Es cierto que vivimos en una sociedad polarizada donde lo ideológico supera muchas veces lo ético y lo moral, antivalores de convivencia que permeabilizan el tejido social. Pero también hemos aprendido que el diálogo y la praxis son básicos para la convivencia. He allí los Acuerdos de Paz y nuestra todavía incipiente democracia que camina con paso lerdo, pero avanza. Es decir, se puede cambiar y se debe cambiar.

Esas secuelas del cuerpo social, reproducidas en la conducta en cada alma humana, son fundamentos en la relación familiar, comunitaria, y de nuestro grupo humano. Podríamos llamarlo cultural y nombrar investigaciones y propuestas hermosas de sanas intenciones. La realidad es que día a día nos enfrentamos con manifestaciones de intolerancia y violencia.

Trate usted de manejar a la defensiva en las horas pico en San Salvador y de seguro llegará con una hora de retraso y con la presión sanguínea altísima. Los vehículos y sus tripulantes van encima, irrespetan cualquier señal pública; de tal manera que si no se pone a la altura de las circunstancia, está perdido. Si alguien quiere pasarlo y usted percibe que quiere ingresar a la fila lo más normal del mundo es acelerar y bloquearle el paso. Claro, hay expertos en hacer doble carril y aparecer fugaz y rápidamente, sorprendiéndolo con su osadía e intrepidez. Realmente es un caos en el que nos toca conducirnos diariamente.

He venido insistiendo en este espacio de opinión sobre la necesidad de monitorear los métodos y regulaciones de las escuelas de manejo y los permisos que son claves para los futuros conductores como una función básica del Gobierno, sin encontrar eco a la inquietud.

Entonces: ¿Qué de nosotros que vivimos en este infierno diario? Realmente me atrevo a decir que no entendemos de otra manera que con la coacción y la fuerte aplicación de la ley.

Sugiero que se modifique la Ley de Tránsito y que se apliquen con creatividad y drasticidad medidas disciplinarias, multas, esquelas, detenciones o envío a escuelas de manejo.

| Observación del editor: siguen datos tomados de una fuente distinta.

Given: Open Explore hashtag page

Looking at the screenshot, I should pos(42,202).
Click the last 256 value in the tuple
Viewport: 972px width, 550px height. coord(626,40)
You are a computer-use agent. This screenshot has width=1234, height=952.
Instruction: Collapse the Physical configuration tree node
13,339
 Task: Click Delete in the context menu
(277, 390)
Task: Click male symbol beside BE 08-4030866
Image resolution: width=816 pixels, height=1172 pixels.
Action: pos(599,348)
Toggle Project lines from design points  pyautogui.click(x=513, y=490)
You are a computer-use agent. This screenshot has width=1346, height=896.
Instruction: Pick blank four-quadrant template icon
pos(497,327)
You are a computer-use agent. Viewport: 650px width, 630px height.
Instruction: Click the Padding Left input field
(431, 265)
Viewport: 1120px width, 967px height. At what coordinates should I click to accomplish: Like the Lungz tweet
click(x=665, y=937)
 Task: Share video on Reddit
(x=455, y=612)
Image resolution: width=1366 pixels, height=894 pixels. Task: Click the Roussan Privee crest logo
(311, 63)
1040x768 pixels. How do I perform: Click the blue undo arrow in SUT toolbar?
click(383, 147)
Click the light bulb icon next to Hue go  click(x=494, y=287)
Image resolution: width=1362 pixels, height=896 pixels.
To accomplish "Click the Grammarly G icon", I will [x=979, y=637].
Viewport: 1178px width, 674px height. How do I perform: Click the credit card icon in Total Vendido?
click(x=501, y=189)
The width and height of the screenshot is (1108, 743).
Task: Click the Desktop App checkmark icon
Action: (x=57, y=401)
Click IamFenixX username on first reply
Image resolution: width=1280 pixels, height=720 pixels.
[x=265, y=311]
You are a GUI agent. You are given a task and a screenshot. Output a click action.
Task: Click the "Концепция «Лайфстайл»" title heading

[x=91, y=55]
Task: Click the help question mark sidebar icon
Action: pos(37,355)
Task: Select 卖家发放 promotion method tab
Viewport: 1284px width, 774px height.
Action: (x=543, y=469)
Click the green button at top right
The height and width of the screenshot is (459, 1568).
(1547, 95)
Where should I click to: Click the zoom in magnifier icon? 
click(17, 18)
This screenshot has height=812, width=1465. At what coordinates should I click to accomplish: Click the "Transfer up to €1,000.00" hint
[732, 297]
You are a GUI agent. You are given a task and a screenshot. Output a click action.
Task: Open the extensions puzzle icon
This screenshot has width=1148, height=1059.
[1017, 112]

O que los infractores realicen tareas relacionadas con el tráfico, para que nos eduquemos en la práctica de las normas y el respeto a las leyes y a los valores de la convivencia armónica.

Los miembros del cuerpo de Policía en su totalidad, donde quiera que se encuentren, deberían de contribuir a este cambio cultural y no tomar una actitud de apatía y hasta de complicidad con estas infracciones que se realizan en sus narices, como se dice.

Y por supuesto una campaña mediática de sensibilización que enfoque los desastres de nuestra actitud y prevengamos la muerte y el quebranto de la familia salvadoreña.